New York's soccer success story

Martin Rogers
Yahoo! Sports

A New York football team hailing from Giants Stadium comes alive in the playoffs, topples the regular season champion and ends a title drought that stretched back to the 1990s.

Sound familiar?

Yet while the New York Red Bulls organization is hoping to follow in the footsteps of the Super Bowl champion New York Giants, there is a chasm of difference between the NFL club and its soccer tenant.

Whereas the Giants were greeted by a raucous celebratory parade that brought the Big Apple to a standstill after they defeated the New England Patriots in Arizona last January, the Red Bulls' championship party – if they beat the Columbus Crew in the MLS Cup final on Sunday – won't generate nearly the fanfare.


Juan Carlos Osorio celebrates the Red Bulls' West crown. (Getty Images)

Even at the moment of their greatest triumph, the Red Bulls would be served with a stark reminder of the challenges that lie ahead if the club is to make an imprint on the New York sporting psyche.

"If we can win this championship, then it can have a very positive effect for us," Red Bulls vice president of communications Andrew McGowan said. "New York is a city that loves winners and has won titles in virtually every sport.

"We are doing all the right things to build the organization, but we need to have tangible success around that."

The problem for the Red Bulls is how to get New York City interested in them. The world's biggest media market is awash with new fads and crazes and features long established sporting icons such as the Yankees, Giants and even the deeply troubled Knicks.

Playing across the river in East Rutherford, N.J., does nothing to help the Red Bulls. Giants Stadium's difficult access and unsightly surroundings are not conducive for a family-style soccer atmosphere. That issue should improve significantly when Red Bull Arena in Harrison, N.J., opens next year. Hopes are high that the soccer-specific, 25,189-seat venue can generate a new breed of fan.

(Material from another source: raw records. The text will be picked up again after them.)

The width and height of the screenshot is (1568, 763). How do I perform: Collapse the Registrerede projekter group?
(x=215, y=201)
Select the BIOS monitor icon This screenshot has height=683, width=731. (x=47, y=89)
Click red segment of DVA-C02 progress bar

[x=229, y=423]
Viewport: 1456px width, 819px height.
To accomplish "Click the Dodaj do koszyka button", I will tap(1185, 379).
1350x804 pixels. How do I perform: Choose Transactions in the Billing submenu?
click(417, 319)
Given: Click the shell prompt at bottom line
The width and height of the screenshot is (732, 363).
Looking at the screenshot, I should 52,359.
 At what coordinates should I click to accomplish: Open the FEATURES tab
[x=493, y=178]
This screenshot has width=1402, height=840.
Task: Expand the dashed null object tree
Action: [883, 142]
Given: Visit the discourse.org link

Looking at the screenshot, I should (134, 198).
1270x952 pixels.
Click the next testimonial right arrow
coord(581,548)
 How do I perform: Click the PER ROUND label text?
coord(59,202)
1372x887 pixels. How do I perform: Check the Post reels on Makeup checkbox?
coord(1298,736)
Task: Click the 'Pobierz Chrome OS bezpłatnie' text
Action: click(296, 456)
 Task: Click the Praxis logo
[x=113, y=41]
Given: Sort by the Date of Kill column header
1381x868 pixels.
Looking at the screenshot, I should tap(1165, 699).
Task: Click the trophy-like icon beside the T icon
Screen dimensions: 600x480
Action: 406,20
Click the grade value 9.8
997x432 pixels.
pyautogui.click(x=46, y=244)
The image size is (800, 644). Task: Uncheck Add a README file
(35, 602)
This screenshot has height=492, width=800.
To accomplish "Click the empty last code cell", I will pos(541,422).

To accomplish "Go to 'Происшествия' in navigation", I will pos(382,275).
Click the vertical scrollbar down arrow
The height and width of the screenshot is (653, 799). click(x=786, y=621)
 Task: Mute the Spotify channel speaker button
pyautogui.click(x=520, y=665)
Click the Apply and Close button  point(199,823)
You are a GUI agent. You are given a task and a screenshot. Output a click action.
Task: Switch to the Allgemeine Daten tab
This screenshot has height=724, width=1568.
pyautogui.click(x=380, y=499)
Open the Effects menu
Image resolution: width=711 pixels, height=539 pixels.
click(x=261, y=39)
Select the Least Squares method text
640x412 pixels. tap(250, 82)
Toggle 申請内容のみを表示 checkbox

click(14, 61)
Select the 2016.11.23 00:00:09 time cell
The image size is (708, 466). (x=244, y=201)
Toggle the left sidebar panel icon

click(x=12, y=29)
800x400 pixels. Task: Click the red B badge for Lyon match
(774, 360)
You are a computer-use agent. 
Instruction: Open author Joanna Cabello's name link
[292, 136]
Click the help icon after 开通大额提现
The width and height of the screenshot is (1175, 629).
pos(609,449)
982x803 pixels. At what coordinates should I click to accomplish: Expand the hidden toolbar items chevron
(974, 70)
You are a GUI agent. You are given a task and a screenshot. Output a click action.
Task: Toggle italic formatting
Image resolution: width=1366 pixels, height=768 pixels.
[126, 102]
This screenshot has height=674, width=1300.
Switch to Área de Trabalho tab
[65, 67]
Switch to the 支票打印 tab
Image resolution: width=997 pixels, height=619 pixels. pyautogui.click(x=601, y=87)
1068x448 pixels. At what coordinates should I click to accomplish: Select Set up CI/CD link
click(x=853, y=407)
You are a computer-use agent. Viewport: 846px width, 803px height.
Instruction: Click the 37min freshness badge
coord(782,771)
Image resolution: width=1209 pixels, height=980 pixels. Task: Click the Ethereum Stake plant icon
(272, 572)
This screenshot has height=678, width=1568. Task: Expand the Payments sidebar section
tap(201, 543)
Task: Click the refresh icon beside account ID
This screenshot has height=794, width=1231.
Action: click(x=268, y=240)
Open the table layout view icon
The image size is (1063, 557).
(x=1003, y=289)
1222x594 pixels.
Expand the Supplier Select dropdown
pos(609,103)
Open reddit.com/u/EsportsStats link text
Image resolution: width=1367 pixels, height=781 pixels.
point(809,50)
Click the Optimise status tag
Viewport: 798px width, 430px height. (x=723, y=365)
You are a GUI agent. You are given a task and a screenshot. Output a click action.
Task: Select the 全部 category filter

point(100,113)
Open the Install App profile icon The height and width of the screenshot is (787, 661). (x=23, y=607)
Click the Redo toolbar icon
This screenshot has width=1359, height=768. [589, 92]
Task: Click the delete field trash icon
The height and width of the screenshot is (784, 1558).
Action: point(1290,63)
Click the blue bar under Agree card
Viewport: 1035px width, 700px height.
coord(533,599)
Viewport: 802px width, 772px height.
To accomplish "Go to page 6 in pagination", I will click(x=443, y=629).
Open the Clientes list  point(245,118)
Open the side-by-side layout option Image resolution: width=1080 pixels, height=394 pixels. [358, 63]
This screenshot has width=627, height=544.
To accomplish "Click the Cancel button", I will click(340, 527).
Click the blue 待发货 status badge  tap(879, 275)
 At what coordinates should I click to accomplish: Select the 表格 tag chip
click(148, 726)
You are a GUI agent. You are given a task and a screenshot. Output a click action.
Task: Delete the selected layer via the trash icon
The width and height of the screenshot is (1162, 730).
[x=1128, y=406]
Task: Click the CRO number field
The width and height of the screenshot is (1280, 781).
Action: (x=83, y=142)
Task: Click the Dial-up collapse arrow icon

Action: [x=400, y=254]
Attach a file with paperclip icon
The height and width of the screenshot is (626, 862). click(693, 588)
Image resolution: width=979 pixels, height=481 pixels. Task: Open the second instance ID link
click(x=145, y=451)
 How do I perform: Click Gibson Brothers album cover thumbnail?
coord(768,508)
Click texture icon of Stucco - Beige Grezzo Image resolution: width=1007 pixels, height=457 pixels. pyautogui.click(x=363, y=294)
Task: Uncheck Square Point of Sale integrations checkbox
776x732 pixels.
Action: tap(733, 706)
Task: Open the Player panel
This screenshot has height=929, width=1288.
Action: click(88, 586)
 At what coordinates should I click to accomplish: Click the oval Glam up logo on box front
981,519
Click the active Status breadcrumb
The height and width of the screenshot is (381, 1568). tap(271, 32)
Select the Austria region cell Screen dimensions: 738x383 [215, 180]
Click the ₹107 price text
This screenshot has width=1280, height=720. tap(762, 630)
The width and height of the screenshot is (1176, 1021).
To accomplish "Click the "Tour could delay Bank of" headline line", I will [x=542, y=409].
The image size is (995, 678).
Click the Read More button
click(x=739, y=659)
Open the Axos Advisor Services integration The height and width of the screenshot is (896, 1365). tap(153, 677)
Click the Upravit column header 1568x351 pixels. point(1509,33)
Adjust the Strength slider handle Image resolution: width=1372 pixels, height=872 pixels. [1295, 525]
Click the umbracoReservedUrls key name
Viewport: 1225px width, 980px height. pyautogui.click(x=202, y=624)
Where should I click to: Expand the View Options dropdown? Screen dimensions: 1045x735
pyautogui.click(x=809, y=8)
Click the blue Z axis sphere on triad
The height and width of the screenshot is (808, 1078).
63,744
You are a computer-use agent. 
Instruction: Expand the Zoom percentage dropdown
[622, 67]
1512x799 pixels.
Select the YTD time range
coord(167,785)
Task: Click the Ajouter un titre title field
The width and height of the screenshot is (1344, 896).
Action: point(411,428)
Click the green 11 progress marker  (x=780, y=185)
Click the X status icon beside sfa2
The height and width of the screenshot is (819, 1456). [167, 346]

Genuine soccer support does exist in New York. Back in the days of Pele and the New York Cosmos of the ill-fated North American Soccer League, big crowds regularly flocked to Giants Stadium, and when David Beckham made his first appearance at the Meadowlands for the Los Angeles Galaxy last year, more than 66,000 turned out to witness the show – a 5-4 thriller won by the Red Bulls.

This season's attendances have been mixed, with nearly 47,000 coming to see Beckham again in July and 38,152 witnessing an exhibition against Barcelona three weeks later. However, the highest regular-season crowd, apart from the Galaxy game, was 18,546 against the Crew in October. The lowest was a paltry 9,053 for a clash with the expansion San Jose Earthquakes in April.

"If you have 18,000 in a venue that is hard to get to – and holds 80,000 – people are going to look at it and see something that appears empty," McGowan said. "But those figures in hockey or basketball are sellouts, so it is relative.

"With the new stadium, we feel we have a chance to build an environment and build a fan base that really cares about this team."

Consistent failure on the field has prevented the franchise from developing a solid core of support. Goalkeeper Danny Cepero, who grew up in the New York area and has been a fan of the local MLS side since childhood, understands the sense of relief that has accompanied the team's run to its first-ever MLS Cup final after a string of empty campaigns or first-round playoff exits.

"It is incredible to be able to be in your home area where you were born and raised in and to be part of a special organization and a great club like I'm at right now," Cepero said. "We have waited a long time to have a team capable of winning a championship and it is exciting to be one game away.

"It has been a point of pride to be a part of a New York team having been rooting for the MetroStars since I was younger. It's pretty tremendous and a special feeling."

The hope among the Red Bull hierarchy would be that, if head coach Juan Carlos Osorio can lead the team to the title, there would be a corresponding swell in interest and attendances. In reality, no one really knows what the full potential is in the New York market, just that there is some.

"What I am concerned about is winning games and trying to win trophies," said Osorio, who left the Chicago Fire last December to join the Red Bulls. "This is a market that will respond if the team is doing well and that is what we are trying to achieve."